Figure 3. EEN is a subunit of the INO80 chromatin remodeling complex.

(A) Graphical representation of H2A.Z and EEN occupancy at the EIN2 gene determined with ChIP-seq. Sequencing reads of two merged H2A.Z ChIP-seq’s (Ler (gray), ein6-1 een-1 (blue)) and one EEN ChIP-seq (Col-0 35S:EEN-FLAG (red)) using 3-day-old etiolated seedlings were used. The occupancy is displayed as log₂ fold change and was calculated as the ratio between the respective ChIP and the respective IgG control in 100 bp bins from 2.4 kb upstream to 7.7 kb downstream of the transcriptional start site (TSS) of EIN2. Occupancies that were lower in the ChIP sample compared to the IgG sample were set to zero. The region with significant EEN enrichment determined with SICER is indicated as well. (B) FLAG-pull-down assays using FLAG-tagged EEN and Halo-tagged ARP5 that were in vitro translated in rabbit reticulocyte extract. Anti-FLAG and anti-Halo antibodies were used to confirm EEN/ARP5 expression, EEN immunoprecipitation and EEN-ARP5 interaction. (C) Heatmap illustrates the log₂ fold change in mRNA expression of INO80-dependent genes in untreated 3-day-old etiolated ino80-8, een-2 and arp5-1 seedlings relative to their expression in Col-0 seedlings. INO80-dependent genes were selected as genes that show a significant differential expression in ino80-8 mutant seedlings compared to Col-0 seedlings (787 genes up, 1079 genes down). (D) Genome browser screenshot shows the occupancy of H3K27me3 (right) and H2A.Z (left) at the EIN2 gene in untreated 3-day-old etiolated Col-0, ref6-1, een-2, ref6-1 een-2, ino80-1, ref6-1 ino80-1, arp5-1 and ref6-1 arp5-1 seedlings. Genome-wide occupancy of H3K27me3 and H2A.Z was determined by ChIP-seq. To ensure an accurate comparison of individual chromatin features between genotypes, the tracks were normalized to the respective sequencing depth. Normalization was separately done for each chromatin feature.
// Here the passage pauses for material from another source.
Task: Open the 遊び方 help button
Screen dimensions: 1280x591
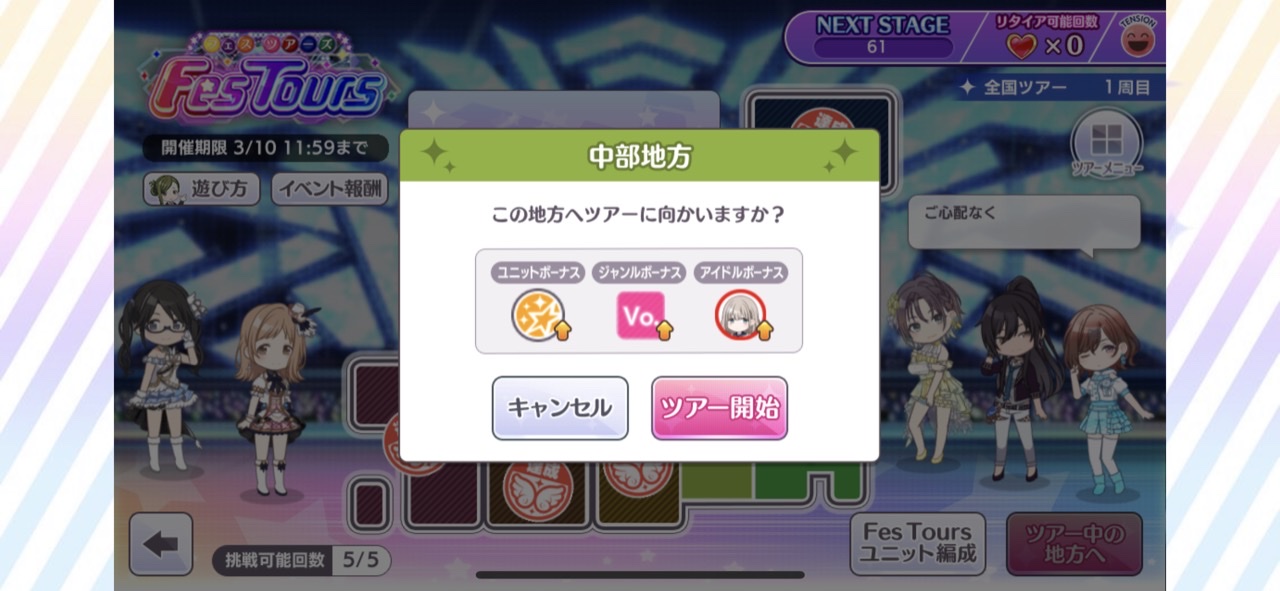Action: [201, 189]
Figure 3—figure supplement 1. Proteomic and genetic validation of EEN as a subunit of the Arabidopsis INO80 chromatin remodeling complex.

(A) Histochemical localization of GUS expression driven by a 2 kb EEN promoter fragment in 7-day-old Ler EEN:GUS seedlings. (B) GFP fluorescence visualizes subcellular EEN localization in roots of 10-day-old Col-0 35S:GFP-EEN seedlings using confocal laser scanning microscopy. 20 µm scale bar is shown. (C) Genome browser screenshot visualizes the in vivo binding of EEN to the gene body of EIN2, At4g11280 and At4g01250. H2A.Z occupancy in Col-0 and ref6-1 een-2 seedlings at these loci is indicated as well. (D) Mass spectrometry analysis of immuno-purified FLAG-tagged EEN from Col-0 35S:EEN flower tissue revealed ARP5 as an interactor. Results from two independent IPs are shown. Flower tissue of non-transgenic Col-0 was used as a control. Both IPs also detected the helicase RVB2 which is part of the yeast INO80 complex as an interaction partner of EEN. (E), (F) Gene models of EEN and INO80 indicate the localization of the T-DNA insertion in een-2 (E), ino80-1 (F) and ino80-8 (F) mutants. (G), (H) Expression of EEN (G) and INO80 (H) in untreated 3-day-old etiolated Col-0, een-2 and ino80-8 seedlings using RNA-seq is shown. Expression is measured in TPM (Transcripts Per Kilobase Million) and results from two biological replicates are shown (mean ±S.D.). (I) (J) Quantification of H3K27me3 levels (I) and H2A.Z levels (J) in the 5’UTR intron, gene body and 3’UTR of the EIN2 gene in untreated 3-day-old etiolated Col-0, ref6-1, een-2, ref6-1 een-2, ino80-1, ref6-1 ino80-1, arp5-1 and ref6-1 arp5-1 seedlings. Occupancy of H3K27me3 and H2A.Z was determined by ChIP-seq. The H3K27me3 and H2A.Z occupancy in the three regions was calculated as the ratio between the respective ChIP-seq sample and Col-0 IgG control sample. (K) Triple response phenotype of 3-day-old etiolated Col-0, ref6-1, een-2, ref6-1een-2, ino80-1, ref6-1 ino80-1, arp5-1, ref6-1 arp5-1, ein2-5, pie1-1 and ref6-1 een-2 pie1-1 seedlings. Seedlings were grown on control LS media or on LS media supplemented with 10 µM ACC.